The Worst Contract Extensions in History

Here’s a fun fact. In baseball history, there have been exactly twenty-five nine-figure deals — twenty-five contracts for $100,000,000 or more. Four of them have gone to free agent pitchers. Position players have received the other 21, and of those 21 contracts, 11 have been contract extensions, and just 10 have been free agent contracts. (Of the top five contracts in baseball history — Alex Rodriguez, Alex Rodriguez, Derek Jeter, Joe Mauer, and Mark Teixeirafour three were extensions.)

(Technically, as Bryan and Art Deco point out below, Alex Rodriguez was a free agent when he signed his second contract with the Yankees. But I view it as an extension, because he essentially used the opt-out in his contract as a bargaining tactic in his negotiation with the Yankees — who were the only team able to afford the amount of money they wound up paying him. That’s a judgment call on my part, though, and if you want to consider him a free agent both times, that alters the numbers a little bit: ten extensions, eleven free agent contracts.)

So why have more position players been paid more money when they weren’t on the free market than when they were? It’s too facile to say that free market competition actually depresses player salaries, but it’s beyond question that teams have a tendency to bid against themselves, both on the free agent market and when negotiating extensions. After all, the two biggest contracts in baseball history both belong to Alex Rodriguez, and both his free agent contract with the Rangers and his extension with the Yankees were largely the result of a team bidding against itself. Of course, the Yankees can better afford to bid against themselves than could the Rangers.

The easiest answer, of course, is just to ascribe everything to the Yankee Effect, the Yankees’ ability to spend any amount of money on a player they want, forcing other teams to pay Yankee-like prices both to acquire players and to prevent players from going to the Yankees as soon as they are eligible for free agency. But that may be facile too. After all, it’s counterintuitive that a team would have to pay more for a player when there is no one to negotiate against. They would be better off letting the player become a free agent and negotiating with them once they hit free agency.

Am I oversimplifying the data and drawing a spurious conclusion from an admittedly small sample size? To some extent, sure. But this does jibe with our general reaction to many of the extensions handed out, from Joe Mauer to Ryan Howard to Todd Helton. Why did the Phillies, Rockies, and Twins hand out free agent dollars to players under team control? Did they really save money?

The jury is out on three of the eleven richest extensions in history, those featuring end dates between 2015 and 2020: Troy Tulowitzki, Miguel Cabrera, and Joe Mauer. But we can start to evaluate the other eight. First, Ryan Howard and Alex Rodriguez are signed through 2016 and 2017, but they have already started to look like albatrosses. And the jury is more or less in on the other six.
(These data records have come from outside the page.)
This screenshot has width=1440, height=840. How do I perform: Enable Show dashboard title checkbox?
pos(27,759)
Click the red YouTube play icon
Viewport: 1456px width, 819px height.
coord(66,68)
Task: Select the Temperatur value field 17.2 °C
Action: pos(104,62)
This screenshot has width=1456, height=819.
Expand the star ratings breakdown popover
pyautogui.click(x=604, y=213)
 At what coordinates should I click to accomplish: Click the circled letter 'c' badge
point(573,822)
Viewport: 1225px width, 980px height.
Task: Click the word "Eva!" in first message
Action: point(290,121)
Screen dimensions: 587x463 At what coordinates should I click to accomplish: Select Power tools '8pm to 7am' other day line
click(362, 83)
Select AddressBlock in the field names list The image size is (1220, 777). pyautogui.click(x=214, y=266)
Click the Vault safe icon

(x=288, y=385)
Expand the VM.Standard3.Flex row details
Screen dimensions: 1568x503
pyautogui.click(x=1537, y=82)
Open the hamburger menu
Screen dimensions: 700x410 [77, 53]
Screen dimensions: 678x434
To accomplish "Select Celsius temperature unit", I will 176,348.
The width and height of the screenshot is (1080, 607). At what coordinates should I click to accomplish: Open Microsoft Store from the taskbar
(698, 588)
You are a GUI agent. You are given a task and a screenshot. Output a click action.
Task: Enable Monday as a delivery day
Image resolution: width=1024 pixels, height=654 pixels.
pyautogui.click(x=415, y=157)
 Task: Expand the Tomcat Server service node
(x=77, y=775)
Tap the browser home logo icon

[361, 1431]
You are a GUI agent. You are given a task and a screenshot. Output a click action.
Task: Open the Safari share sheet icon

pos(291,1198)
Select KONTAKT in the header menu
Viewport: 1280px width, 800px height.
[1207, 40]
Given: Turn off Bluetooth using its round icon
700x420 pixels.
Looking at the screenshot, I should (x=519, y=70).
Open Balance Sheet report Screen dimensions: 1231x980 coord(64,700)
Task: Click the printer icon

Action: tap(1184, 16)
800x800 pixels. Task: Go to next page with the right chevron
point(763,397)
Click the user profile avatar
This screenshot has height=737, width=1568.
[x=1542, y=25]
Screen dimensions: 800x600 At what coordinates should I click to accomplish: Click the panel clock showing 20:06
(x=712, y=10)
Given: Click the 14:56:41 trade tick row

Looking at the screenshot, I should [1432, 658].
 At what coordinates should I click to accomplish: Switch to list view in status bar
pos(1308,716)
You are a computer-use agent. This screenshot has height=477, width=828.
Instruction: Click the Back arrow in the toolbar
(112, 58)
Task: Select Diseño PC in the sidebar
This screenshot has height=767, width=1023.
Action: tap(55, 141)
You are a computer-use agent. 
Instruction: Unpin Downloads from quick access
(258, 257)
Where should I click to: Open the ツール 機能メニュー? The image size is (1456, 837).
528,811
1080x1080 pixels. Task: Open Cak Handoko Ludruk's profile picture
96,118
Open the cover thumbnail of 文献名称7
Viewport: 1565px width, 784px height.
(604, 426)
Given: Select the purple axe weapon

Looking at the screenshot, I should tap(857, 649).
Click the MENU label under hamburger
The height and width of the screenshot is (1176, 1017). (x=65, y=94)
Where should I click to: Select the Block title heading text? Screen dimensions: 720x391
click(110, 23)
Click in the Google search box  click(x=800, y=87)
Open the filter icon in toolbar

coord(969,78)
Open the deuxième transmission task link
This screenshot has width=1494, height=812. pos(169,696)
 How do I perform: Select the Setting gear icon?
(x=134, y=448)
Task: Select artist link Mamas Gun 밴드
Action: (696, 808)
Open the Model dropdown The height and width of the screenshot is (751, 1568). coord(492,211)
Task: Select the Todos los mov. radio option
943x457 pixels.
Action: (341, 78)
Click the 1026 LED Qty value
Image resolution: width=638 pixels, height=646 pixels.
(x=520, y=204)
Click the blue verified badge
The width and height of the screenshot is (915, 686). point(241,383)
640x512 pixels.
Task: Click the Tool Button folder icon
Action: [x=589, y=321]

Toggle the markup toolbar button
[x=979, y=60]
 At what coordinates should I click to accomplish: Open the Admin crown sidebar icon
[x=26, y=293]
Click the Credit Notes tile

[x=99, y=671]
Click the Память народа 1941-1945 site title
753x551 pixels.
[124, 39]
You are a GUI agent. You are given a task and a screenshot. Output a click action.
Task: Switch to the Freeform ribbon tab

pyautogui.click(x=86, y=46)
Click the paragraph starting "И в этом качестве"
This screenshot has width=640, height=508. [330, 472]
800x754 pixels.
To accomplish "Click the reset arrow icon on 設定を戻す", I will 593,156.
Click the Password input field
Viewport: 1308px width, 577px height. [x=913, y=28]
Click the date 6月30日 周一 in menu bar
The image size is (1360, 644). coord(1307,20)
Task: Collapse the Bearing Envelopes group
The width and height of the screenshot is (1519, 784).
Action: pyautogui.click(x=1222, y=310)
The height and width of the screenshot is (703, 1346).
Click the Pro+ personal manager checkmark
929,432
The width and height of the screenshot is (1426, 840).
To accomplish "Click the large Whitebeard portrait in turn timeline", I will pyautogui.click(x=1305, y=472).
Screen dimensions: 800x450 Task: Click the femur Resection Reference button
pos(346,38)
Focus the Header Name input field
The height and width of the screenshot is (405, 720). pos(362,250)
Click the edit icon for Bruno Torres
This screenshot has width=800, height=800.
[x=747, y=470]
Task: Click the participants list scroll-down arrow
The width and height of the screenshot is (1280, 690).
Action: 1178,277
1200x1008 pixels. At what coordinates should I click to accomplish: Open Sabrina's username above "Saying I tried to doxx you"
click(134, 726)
They are listed below:

  1. Derek Jeter, NYY, $189,000,000 (2001-10)
  2. Todd Helton, COL, $141,500,000 (2003-11)
  3. Johan Santana, NYM, $137,500,000 (2008-13)
  4. Vernon Wells, TOR, $126,000,000 (2008-14)
  5. Ken Griffey Jr., CIN, $116,500,000 (2000-08)
  6. Albert Pujols, STL, $100,000,000 (2004-10)

Of those eight contracts, three of those have been unmitigated disasters (Helton, Wells, and Griffey), two have been qualified if overexpensive successes (Jeter and Santana), two are likely disasters (Howard and Rodriguez), and only one was a clear success (Pujols). In other words, seven of the eight extensions have been hard to justify on their dollar value alone.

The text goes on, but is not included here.